Nearly two years on from the public backlash against its Rex Whistler mural, Tate looks to commission artwork in response

The Whistler Restaurant at Tate Britain. Fair use.

London’s Tate has revealed plans to address the controversial Rex Whistler mural The Expedition in Pursuit of Rare Meats (1927) in Tate Britain’s restaurant. Following an independent report by an ethics committee that was published in 2020, in which the authors were ‘unequivocal in their view that the imagery of the work is offensive’, and that ‘the offence is compounded by the use of the room as a restaurant’, the galleries received backlash for the work that depicts scenes of enslaved black children being led on a leash and caricatures of Chinese subjects. Despite calls for its removal, the galleries maintained that the mural is part of Tate Britain’s Grade I-listed interior, and sought instead to ‘reframe’ the work with an updated text, and took the decision to close the room as a restaurant.

In its latest announcement, Tate has said it will invite a contemporary artist to create a site-specific installation that will be presented ‘in dialogue’ with the mural.
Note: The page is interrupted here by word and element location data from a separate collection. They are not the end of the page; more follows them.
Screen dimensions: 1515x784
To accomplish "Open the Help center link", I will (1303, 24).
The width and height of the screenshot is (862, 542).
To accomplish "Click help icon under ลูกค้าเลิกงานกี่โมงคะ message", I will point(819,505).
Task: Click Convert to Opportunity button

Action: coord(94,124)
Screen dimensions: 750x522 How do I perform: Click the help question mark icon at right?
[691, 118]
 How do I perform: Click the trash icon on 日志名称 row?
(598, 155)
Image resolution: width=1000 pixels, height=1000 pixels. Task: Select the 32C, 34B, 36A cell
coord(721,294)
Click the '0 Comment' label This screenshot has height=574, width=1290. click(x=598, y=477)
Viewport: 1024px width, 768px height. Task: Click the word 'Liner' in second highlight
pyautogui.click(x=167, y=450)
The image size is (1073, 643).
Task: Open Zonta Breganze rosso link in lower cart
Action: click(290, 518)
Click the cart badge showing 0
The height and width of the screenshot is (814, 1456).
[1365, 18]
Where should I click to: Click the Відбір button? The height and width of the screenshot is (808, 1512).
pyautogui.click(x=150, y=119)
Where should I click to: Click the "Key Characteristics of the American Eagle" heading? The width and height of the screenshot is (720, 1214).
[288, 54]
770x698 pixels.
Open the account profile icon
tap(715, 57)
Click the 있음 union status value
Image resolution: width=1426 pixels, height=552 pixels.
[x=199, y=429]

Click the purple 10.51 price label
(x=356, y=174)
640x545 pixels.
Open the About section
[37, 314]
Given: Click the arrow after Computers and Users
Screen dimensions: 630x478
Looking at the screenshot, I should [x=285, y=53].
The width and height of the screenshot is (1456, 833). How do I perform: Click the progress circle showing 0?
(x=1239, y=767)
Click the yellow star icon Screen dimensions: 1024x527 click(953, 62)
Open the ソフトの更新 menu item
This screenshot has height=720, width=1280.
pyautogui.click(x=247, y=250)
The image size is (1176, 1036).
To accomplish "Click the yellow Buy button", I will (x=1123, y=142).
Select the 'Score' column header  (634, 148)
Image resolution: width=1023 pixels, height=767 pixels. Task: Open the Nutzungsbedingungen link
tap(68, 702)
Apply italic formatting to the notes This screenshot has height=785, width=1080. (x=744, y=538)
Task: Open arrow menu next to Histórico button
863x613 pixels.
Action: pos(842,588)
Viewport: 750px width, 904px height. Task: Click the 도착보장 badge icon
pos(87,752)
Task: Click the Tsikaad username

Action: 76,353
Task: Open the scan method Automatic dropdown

Alongside the commissioned artwork, a display of ‘interpretive material’ will ‘critically engage with the mural’s history and content, including its racist imagery’. This proposal was developed from ‘a series of discussions held in 2021 which invited voices from outside Tate to explore possible options, including artists, art historians, cultural advisors, civic representatives and young creative practitioners’.

In statements to the press, Rachel Noel, Convenor of Young People’s Programmes at Tate, and a co-chair of Rex Whistler mural discussions said: ‘Young people want to see museums take ownership of their difficult histories and explore how the past relates to our future. They want to be a part of a new way of presenting art which is porous, conversational, transparent and unfinished, which brings together different voices and presents opportunities for learning through critical and artistic exchange.’

While another co-chair, Amia Srinivasan, Chichele Professor of Social and Political Theory at All Souls College, University of Oxford responded: ‘Conversations about the mural were open, rigorous, and filled with good-natured but deep disagreement: Would keeping the mural open to the public accentuate its power? Would shutting it off risk doing the same? Could the space be used by artists of colour as a creative site of reappropriation? Or would this unfairly burden them with a problem produced by a historically white institution? One of the few points of consensus was that Tate had to take ownership of its history, and that whatever decision was made had to be an invitation to a broader conversation, not the end of one.’